■ DATA LISTING ■

•••••

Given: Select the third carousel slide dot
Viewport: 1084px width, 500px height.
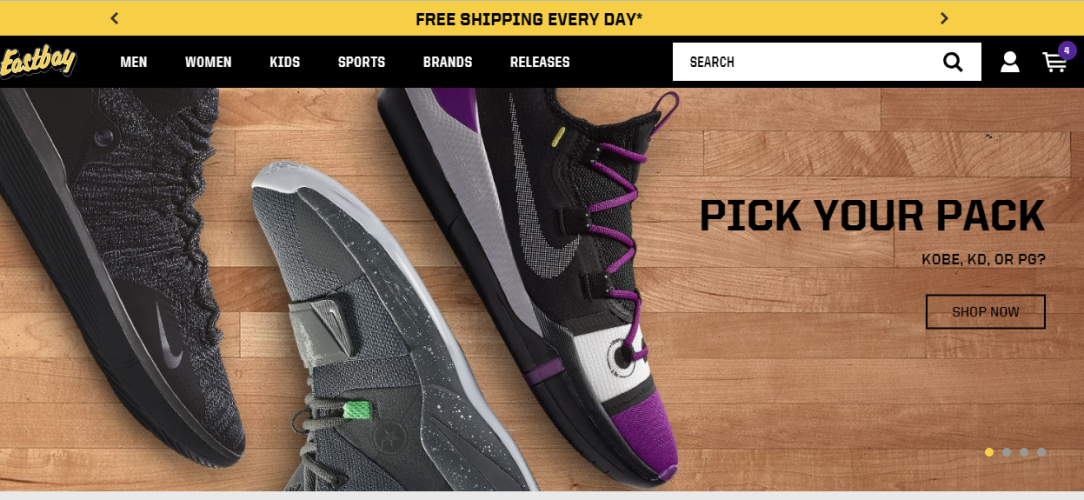Looking at the screenshot, I should (x=1024, y=452).
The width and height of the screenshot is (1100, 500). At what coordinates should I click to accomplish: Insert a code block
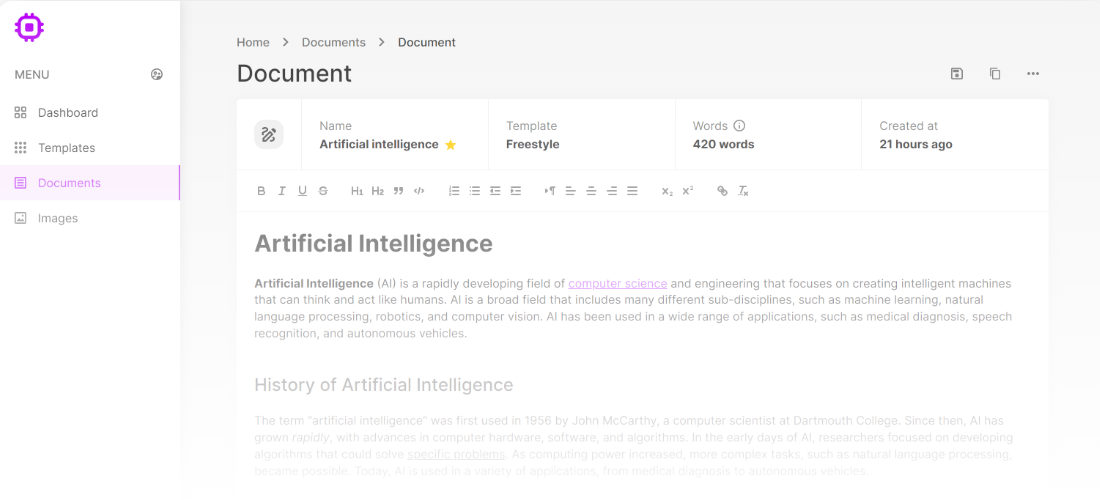(419, 191)
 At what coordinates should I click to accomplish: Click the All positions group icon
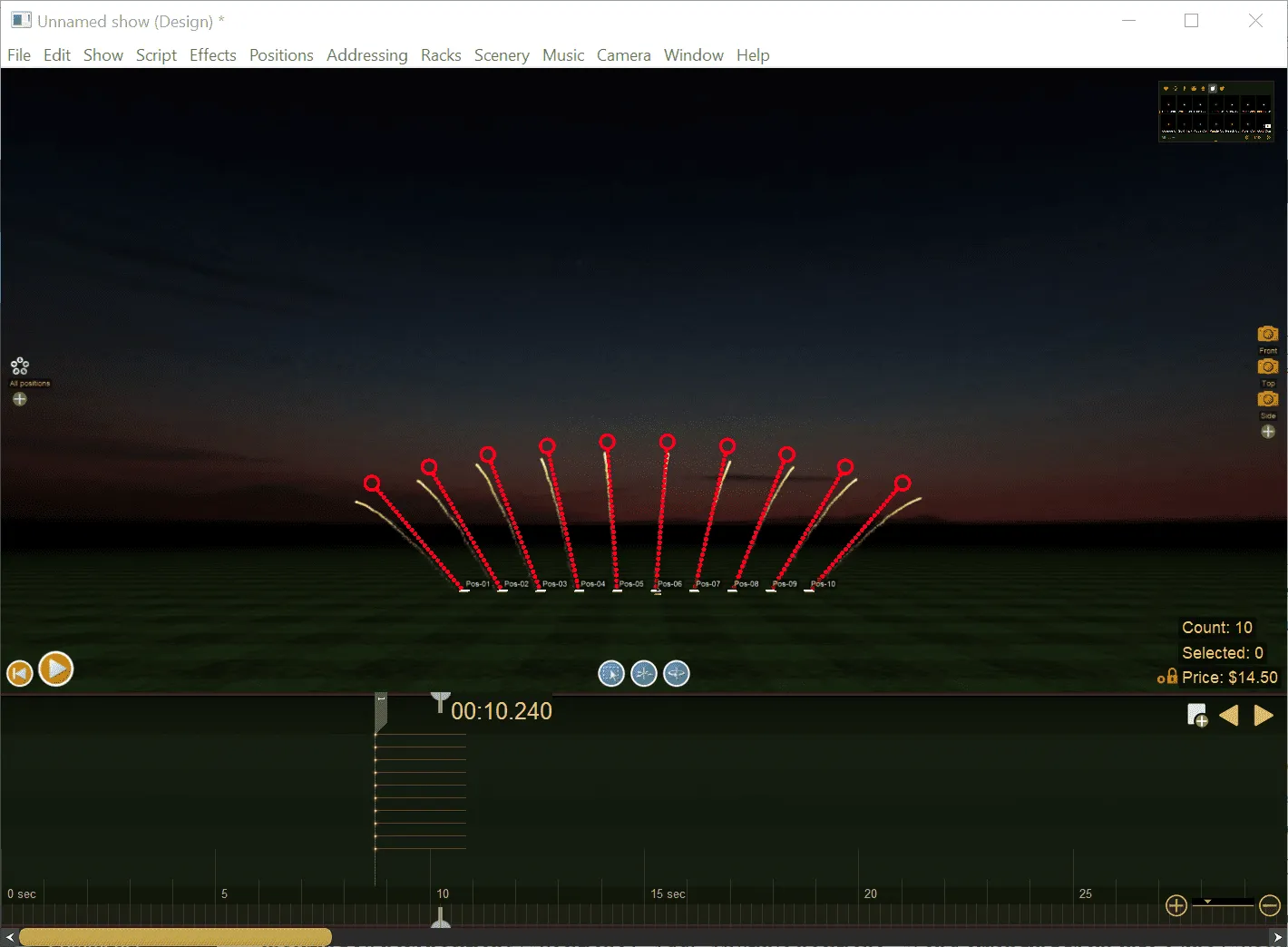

•••••

Everything from the line holding "Viewport: 1084px width, 500px height." to the close of the records should be written out exactly, both ends included, with pictures omitted.

Viewport: 1084px width, 500px height.
Looking at the screenshot, I should (x=1024, y=452).
The width and height of the screenshot is (1100, 500). At what coordinates should I click to accomplish: Insert a code block
(419, 191)
 At what coordinates should I click to accomplish: Click the All positions group icon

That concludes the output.